Records for locating described items
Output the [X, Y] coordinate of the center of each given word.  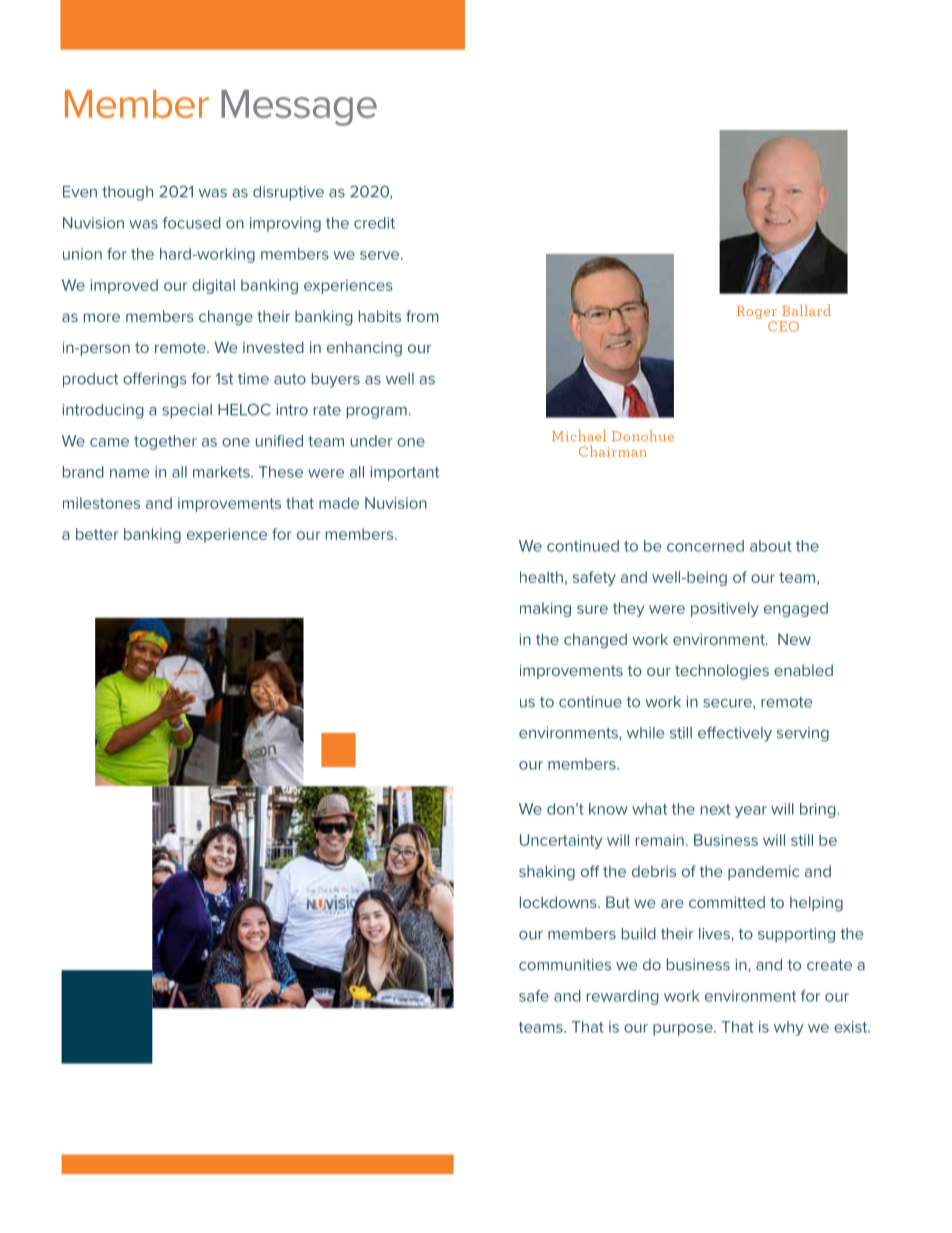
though [127, 193]
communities [565, 965]
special [187, 411]
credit [374, 223]
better [97, 534]
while [645, 733]
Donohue [643, 435]
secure [728, 704]
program [377, 413]
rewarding [623, 997]
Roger [757, 312]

## Your instructions
Rewrite every line of the records above, including the request line. Scale each answer coordinate by 1.35, round it to a whole number with halves rounded up, and leave the pictures out.

## Solution to the exercise
Output the [X, Y] coordinate of the center of each given word.  
though [171, 261]
communities [763, 1303]
special [252, 555]
credit [505, 301]
better [131, 721]
while [871, 990]
Donohue [868, 587]
secure [983, 950]
program [509, 558]
rewarding [841, 1346]
Roger [1022, 421]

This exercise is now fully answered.